Snyder has been treated twice, once with chemotherapy and a second time with a stem cell donation from his brother. But his cancer returned in March, and another stem cell donation has been deemed his best chance at remission. It was recently determined that someone with Pacific Island ancestry would likely be the best match.
“They’ll do some surface testing of your genetics and do the match, and then researchers will go the next level and try to identify the exact components of my illness, and they found it’s a more difficult match,” Snyder said in a phone call from Los Angeles, where he is while waiting for a match.
He said he has known Momoa “since before ‘Aquaman’ took off,” initially meeting through mutual friends on Kauai. “He had a bit more time on his hands, and our kids all had fun together,” Snyder said. “He’s part of the magic of Kauai and that aloha spirit.”

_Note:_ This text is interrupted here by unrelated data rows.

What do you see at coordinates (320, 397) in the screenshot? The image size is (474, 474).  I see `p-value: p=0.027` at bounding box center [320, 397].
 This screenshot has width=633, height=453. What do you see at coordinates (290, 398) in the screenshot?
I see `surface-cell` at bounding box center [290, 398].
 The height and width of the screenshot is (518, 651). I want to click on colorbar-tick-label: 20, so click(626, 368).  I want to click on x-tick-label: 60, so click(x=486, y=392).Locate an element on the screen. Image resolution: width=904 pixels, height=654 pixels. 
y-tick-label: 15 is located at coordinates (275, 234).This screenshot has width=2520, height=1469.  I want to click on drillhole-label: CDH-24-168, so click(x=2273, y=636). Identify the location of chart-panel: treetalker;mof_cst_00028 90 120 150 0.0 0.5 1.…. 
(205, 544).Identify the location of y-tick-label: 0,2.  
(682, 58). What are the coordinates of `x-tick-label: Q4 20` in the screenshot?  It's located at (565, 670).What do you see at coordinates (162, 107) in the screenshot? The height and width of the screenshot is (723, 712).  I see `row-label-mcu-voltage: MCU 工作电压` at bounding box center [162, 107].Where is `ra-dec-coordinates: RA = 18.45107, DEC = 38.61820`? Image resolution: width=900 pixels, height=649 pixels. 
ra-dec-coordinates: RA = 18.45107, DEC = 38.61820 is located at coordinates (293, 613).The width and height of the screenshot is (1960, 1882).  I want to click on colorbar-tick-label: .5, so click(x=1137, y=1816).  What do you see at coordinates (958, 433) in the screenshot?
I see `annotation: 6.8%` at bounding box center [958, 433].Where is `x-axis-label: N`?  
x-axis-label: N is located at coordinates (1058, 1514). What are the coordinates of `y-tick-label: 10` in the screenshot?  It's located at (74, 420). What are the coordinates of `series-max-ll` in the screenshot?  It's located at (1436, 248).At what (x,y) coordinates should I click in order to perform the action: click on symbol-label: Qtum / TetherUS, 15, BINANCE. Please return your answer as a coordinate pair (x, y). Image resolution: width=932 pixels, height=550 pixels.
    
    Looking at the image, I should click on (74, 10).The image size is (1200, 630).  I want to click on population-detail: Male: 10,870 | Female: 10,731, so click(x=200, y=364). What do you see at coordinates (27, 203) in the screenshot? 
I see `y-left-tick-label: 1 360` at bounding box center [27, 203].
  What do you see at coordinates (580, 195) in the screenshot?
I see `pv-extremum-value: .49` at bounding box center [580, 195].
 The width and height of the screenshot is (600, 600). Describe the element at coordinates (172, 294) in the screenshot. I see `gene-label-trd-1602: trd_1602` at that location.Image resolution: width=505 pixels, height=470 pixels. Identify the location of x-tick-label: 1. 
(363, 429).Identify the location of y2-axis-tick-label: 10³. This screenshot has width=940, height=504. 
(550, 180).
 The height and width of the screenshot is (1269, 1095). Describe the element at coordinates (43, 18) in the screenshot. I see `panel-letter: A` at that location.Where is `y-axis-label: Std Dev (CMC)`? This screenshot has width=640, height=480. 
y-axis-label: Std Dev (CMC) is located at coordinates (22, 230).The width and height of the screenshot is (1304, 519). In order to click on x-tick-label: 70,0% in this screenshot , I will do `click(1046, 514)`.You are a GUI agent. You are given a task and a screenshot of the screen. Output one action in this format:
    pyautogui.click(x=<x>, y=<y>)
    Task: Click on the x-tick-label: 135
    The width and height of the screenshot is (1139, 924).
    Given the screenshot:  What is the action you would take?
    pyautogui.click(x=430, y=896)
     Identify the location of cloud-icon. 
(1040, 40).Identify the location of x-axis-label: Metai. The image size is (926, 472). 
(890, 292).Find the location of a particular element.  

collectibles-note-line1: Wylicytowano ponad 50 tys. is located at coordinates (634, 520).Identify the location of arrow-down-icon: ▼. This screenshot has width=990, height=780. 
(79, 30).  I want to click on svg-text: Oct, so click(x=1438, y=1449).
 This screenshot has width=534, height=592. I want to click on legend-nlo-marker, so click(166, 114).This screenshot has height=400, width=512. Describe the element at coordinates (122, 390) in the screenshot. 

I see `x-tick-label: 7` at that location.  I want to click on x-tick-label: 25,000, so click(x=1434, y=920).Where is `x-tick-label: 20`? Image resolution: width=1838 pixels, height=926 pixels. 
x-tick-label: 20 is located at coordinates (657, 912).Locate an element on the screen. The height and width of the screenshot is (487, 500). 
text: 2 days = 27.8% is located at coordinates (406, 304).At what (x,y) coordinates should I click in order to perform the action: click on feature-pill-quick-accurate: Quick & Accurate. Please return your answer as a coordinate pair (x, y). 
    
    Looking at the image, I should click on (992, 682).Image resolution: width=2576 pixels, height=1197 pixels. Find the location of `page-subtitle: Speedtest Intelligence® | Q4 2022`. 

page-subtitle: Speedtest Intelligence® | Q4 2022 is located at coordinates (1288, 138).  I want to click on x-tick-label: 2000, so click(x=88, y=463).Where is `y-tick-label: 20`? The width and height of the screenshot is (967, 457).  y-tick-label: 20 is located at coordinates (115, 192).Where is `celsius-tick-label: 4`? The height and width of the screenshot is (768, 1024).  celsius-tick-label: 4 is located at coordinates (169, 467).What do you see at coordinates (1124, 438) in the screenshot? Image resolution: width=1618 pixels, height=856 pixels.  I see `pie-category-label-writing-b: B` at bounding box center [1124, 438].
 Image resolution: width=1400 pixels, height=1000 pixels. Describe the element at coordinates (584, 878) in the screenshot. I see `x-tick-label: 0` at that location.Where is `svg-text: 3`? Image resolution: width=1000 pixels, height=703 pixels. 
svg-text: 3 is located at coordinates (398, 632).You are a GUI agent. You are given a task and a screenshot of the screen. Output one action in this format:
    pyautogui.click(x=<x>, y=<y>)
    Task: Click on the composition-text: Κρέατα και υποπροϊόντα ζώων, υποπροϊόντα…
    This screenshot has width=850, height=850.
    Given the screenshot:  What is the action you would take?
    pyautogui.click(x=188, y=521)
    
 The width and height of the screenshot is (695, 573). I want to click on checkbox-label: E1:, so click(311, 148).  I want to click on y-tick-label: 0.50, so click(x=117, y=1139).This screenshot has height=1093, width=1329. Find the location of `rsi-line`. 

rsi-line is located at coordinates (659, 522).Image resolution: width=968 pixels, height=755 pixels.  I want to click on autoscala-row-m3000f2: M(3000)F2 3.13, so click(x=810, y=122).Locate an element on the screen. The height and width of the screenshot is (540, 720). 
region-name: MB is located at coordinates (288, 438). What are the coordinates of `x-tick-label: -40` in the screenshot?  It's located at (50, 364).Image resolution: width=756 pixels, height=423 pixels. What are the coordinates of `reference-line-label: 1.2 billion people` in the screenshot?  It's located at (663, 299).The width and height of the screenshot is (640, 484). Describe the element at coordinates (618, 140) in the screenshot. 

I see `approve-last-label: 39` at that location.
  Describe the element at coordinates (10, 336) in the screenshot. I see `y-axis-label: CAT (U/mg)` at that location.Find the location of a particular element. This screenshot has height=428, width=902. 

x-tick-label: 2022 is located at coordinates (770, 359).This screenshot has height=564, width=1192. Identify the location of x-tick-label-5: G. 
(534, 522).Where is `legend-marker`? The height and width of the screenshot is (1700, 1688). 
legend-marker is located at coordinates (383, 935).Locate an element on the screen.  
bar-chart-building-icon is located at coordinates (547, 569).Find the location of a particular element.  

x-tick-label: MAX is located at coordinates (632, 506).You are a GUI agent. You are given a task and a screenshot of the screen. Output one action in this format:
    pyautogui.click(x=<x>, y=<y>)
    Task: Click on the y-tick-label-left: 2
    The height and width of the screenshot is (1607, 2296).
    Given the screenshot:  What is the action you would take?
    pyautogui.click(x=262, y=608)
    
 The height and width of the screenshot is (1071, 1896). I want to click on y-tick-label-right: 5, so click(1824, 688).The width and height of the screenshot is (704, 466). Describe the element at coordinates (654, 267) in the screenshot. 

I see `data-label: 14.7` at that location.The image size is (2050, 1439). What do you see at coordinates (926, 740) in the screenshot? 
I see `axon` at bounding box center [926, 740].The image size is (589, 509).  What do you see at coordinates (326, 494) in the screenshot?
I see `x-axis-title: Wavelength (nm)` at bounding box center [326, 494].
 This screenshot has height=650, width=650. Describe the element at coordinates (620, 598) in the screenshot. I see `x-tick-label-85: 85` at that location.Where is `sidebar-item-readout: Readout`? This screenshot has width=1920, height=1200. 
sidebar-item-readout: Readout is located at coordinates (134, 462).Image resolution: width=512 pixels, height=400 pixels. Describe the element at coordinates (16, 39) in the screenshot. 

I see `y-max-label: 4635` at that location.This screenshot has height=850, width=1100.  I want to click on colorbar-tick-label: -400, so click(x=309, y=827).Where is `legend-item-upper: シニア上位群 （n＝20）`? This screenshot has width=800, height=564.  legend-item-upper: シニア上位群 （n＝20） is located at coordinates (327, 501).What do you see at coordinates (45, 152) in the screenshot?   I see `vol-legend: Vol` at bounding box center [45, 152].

The BYUH registry drive was held over two days, with about 110 students signing up Wednesday. That number likely was surpassed significantly Thursday, when a long line of potential donors snaked into the BYUH Aloha Center ballroom to swab their cheeks and start the registration process.
Many came from outside BYUH, such as Khrystine Felipe, who is vacationing on the North Shore and heard about the event through Momoa’s posts on social media. “If I have a chance to save a life or help someone in need, I will if I can,” she said. Felipe was born in Hawaii but now lives in Sacramento, Calif.
Allison Legaspi, a freshman at BYU Hawaii from the Philippines and a member of its Healthcare Professionals Club, got her cheek swabbed Wednesday, to “have a chance at saving a life.” She said it was important to get “a diversity of people to get their cheeks swabbed in order to get more matches.”